Martin Joyce turned on Andrew Gray at the victim’s home in Barrhead, in East Renfrewshire, and launched the frenzied attack on him on May 31 last year.
A judge told Joyce: “You inflicted a total of 26 stab wounds to his head, neck, back and arms. You could easily have killed him.”
Lord Scott said Joyce had carried on with the attack on Mr Gray, 49, even as the victim retreated.
The judge said at the High Court in Edinburgh that he had read a victim impact statement prepared by him and noted “the serious and lasting consequences” of the murder bid for Mr Gray.
Lord Scott told Joyce, 36, that he had committed “a wholly unprovoked attack” on his relative.
Joyce, a prisoner at Low Moss jail, earlier admitted attempting to murder his victim at an address in Sunnyside Place, in Barrhead, by striking him on the head and body repeatedly with a knife to his severe injury, permanent disfigurement and danger of life.
The court heard that he intended to write to his victim to express his remorse over the assault.

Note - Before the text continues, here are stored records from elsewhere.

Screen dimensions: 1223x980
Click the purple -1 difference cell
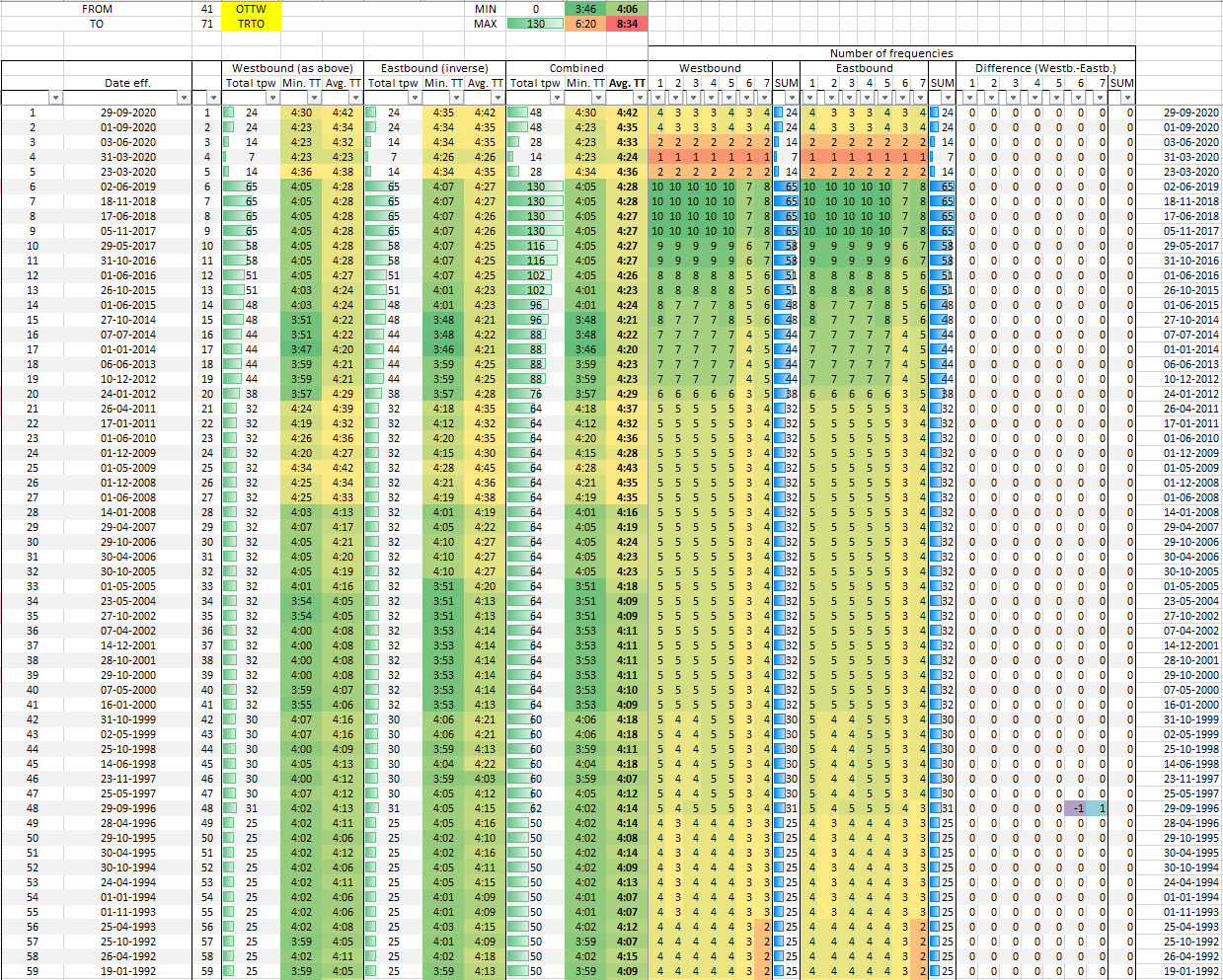pyautogui.click(x=1081, y=808)

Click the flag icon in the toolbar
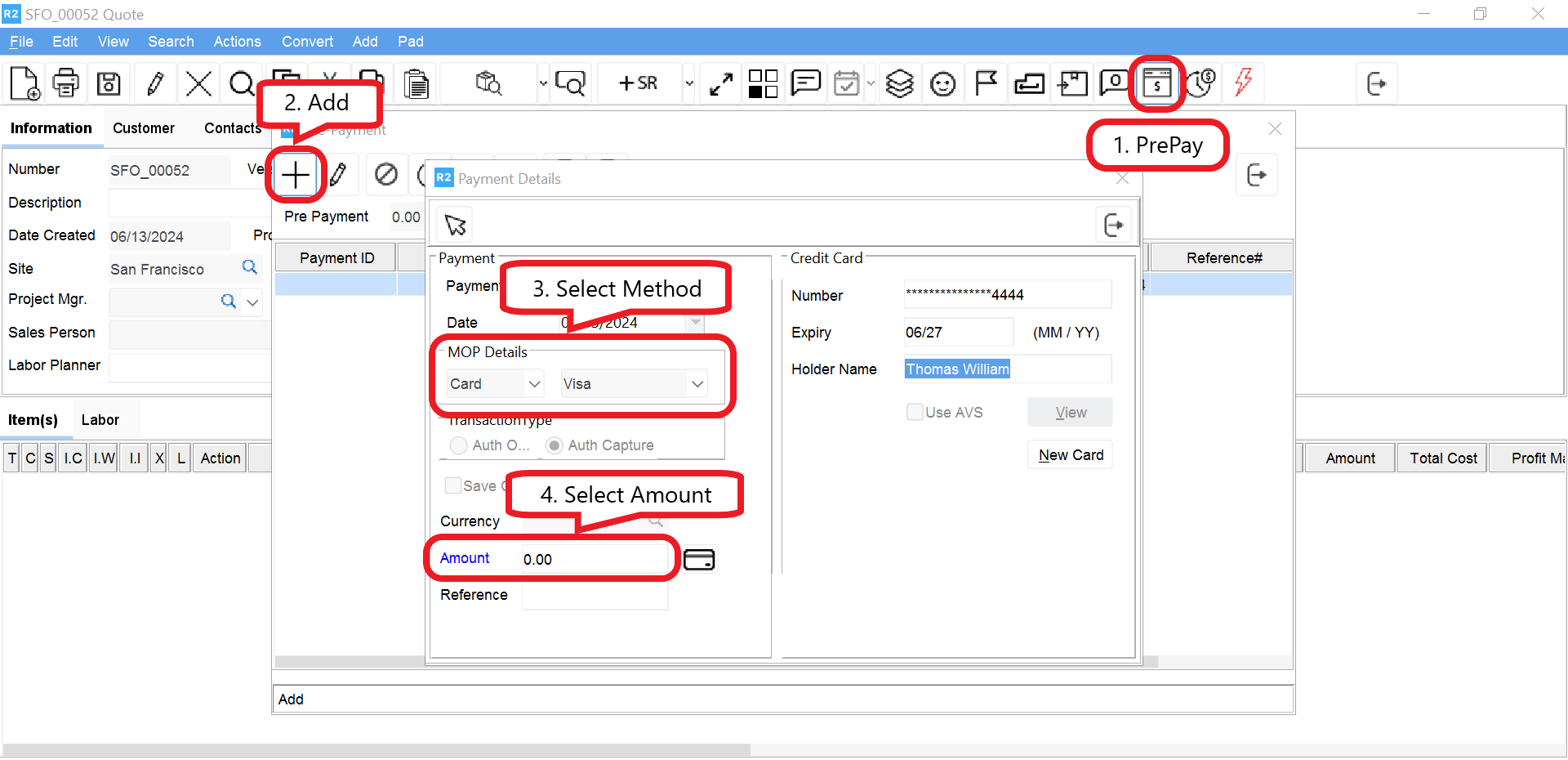coord(986,83)
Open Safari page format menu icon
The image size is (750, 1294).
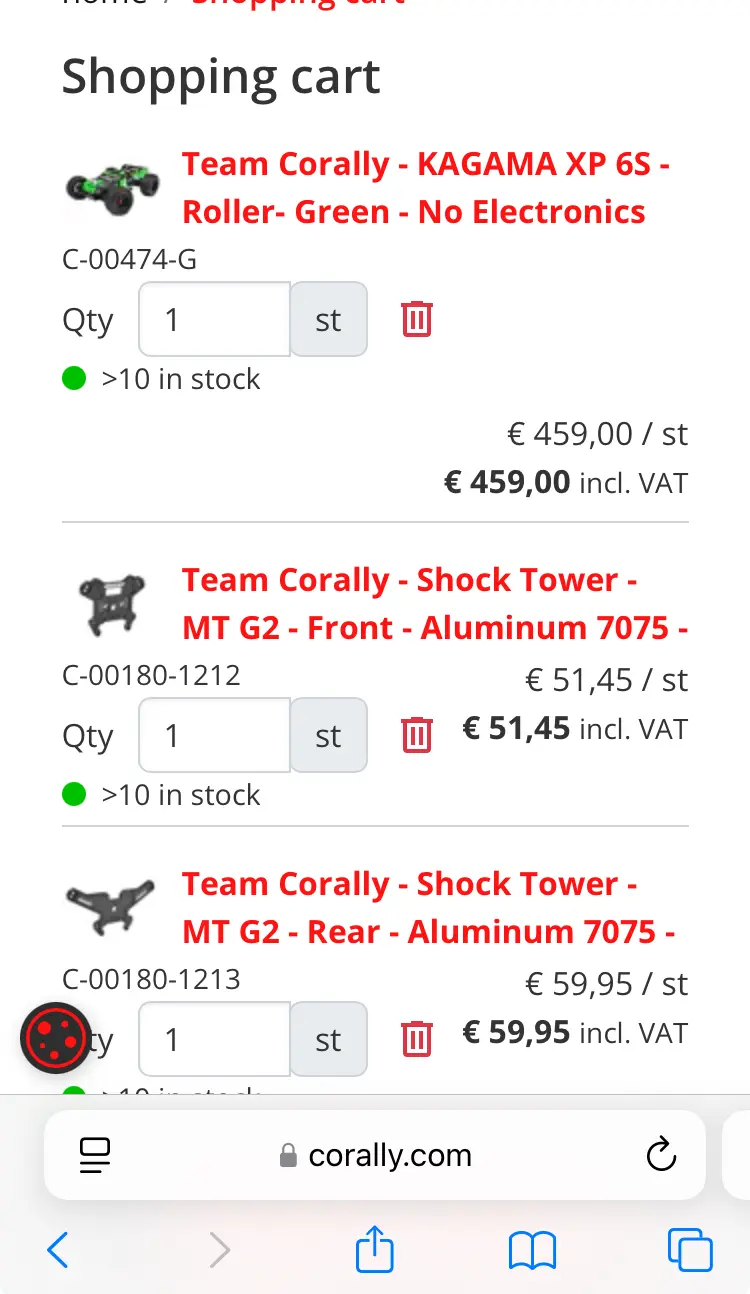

Lord Scott said a report prepared on Joyce had outlined problems he had with bereavements, loss of employment, anxiety and depression.
The judge said that he noted that his answer to his problems, at least in part, appeared to be to self-medicate with alcohol and valium.
He told Joyce, who has never previously been jailed, that he would have faced a nine-year prison sentence for the attempted murder if he had been convicted of the offence following a trial, but the sentence would be reduced following his early guilty plea.
The court heard that there had been a “verbal altercation” between the men after they had been watching television. Joyce went into the kitchen and returned armed with a knife before striking his uncle on the neck with the weapon.
He continued to attack Mr Gray as he tried to escape from the property. The victim managed to get into the street and flagged down a passing car for help.
Joyce fled but made a 999 call and claimed that he was in the grounds of St Conval’s cemetery in Barrhead. Police did not find him there but traced him to his mother’s home in Glasgow.
The victim required urgent hospital treatment following the attack, including a blood transfusion.
Defence solicitor advocate Paul Mullen asked the court to take into account that Joyce had “a very limited record” of previous offending in sentencing him.